REQUEST 1:
Please copy the records from the line containing "This screenshot has height=567, width=1144." down through the line containing "[x=148, y=72]", swapping "Briefing Room" for "Press Room" and leaving everything else unchanged. Give only those lines.

TEXT SHOWN:
I can totally relate. Changing fields, is absolutely something worth mentioning.. When we go through transitional phases in our lives (career or major life changes- death in a family, death of a relationship- ex bf/gf or gf/gf..yada yada), we won't necessarily be our best selves all the time. During this period, things seem a bit unclear.. it's natural. I firmly believe that attitudes & behaviors change according to situations, hence, the transition phases; personalities, at core, do not.
I also grew up in a household where emotions weren't expressed that well either. Mom was (still is) an F, but wasn't the type who was 'motherly' lovey, dovey, "coo" type. Not at all. To others she was though.. It was ALL tough love for me.
(I take back what I mentioned earlier.. somewhat). We can trust those we're closest to... Here's the big
"B" word- BUT if they
're our guardians (parents, caretakers), be careful with their descriptions about us. Often times, I find that parents *try* to shape and mold us into something *they* want us to be (to fulfill
*their* dreams), rather than let us be who we really are at heart. (That's a form of DISRESPECT). Other times, some parents are clueless. Some don't even know how to read their
own kids! For the fortunate ones, the ones with well-attuned parents who give unconditional love- I would trust their responses a bit more.
One thing I find that helps is to ask:
1. When was the time that I was my MOST happiest self? (True and untouched)

DATA FOR THIS TASK:
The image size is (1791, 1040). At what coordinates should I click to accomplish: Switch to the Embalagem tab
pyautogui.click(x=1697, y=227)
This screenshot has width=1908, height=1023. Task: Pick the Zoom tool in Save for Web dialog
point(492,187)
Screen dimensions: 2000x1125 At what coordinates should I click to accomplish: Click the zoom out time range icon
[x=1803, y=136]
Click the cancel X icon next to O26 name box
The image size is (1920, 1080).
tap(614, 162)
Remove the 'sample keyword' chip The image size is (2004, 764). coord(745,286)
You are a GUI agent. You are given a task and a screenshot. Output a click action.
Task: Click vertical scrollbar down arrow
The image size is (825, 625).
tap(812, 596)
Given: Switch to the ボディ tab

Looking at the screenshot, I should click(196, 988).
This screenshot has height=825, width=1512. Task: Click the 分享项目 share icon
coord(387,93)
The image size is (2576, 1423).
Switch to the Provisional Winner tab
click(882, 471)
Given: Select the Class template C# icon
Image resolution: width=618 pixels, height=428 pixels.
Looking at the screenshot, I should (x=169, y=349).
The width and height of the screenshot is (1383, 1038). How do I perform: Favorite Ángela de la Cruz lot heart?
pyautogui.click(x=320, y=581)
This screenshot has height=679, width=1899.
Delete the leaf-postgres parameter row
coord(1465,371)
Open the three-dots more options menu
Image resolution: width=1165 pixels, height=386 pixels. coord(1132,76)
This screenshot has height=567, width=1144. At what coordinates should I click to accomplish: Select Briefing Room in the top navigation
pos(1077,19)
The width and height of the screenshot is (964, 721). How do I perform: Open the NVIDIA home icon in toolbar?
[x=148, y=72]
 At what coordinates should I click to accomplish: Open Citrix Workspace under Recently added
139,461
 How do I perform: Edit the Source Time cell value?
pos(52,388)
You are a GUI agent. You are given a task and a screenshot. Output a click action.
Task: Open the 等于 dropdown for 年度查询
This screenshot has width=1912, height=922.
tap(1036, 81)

REQUEST 2:
Finish out the next part of the post about personality and trusting parents' views of us, picking up right after its last line.

ANSWER 1:
This screenshot has height=567, width=1144. At what coordinates should I click to accomplish: Select Press Room in the top navigation
pos(1077,19)
The width and height of the screenshot is (964, 721). How do I perform: Open the NVIDIA home icon in toolbar?
[x=148, y=72]

ANSWER 2:
2. How was it like? Which temperamental pattens did I most prefer?
3. How did I interact with other children?? What were some of my favorite topics in class? What moved me? What moved others about me? (So many me's, I know- it's Silly).
4. What books did I read? What attracted me to them? Why?
5. Who were my inspirational figures? What were their personalties like?? How would I type them??
A lot of the times, we admire role-models who exhibit personalities similar to ours.
(Btw, - I don't think all kids are ENFPs. Clearly, there are some kids who are naturally more introverted than others- they're happy with it- And, the misconception people have about kids always bouncing off walls, hyperly happy isn't true. Some kids weren't as excited as children, but that made them happy. In their own eyes, they made sense of the world differently. That's who they are).
Like you, I went through a phase where I was confused about who I was prior to finding out about myself.. why I didn't 'fit in,' why nothing around me made sense. It was mostly due to growing up in a predominantly ESTJ household that caused my confusion.. being told I wasn't 'good enough' that I needed to be more demure, less wearing my heart on my sleeves. First time I found out my scores (my career counselor had me take the test/assessment), I never felt SO RELIEVED my entire life! My ENFP results made sense to me (and to him).. It was clear as day! That's when I was able to wake up and walk away from the negative environment that kept me emotionally imprisoned during those years.
Other times, I felt uncertain about myself, because I was still in the 'break away' phase that left me uneasy. I hope I'm understanding the situation correctly, because
I definitely knew how it once felt!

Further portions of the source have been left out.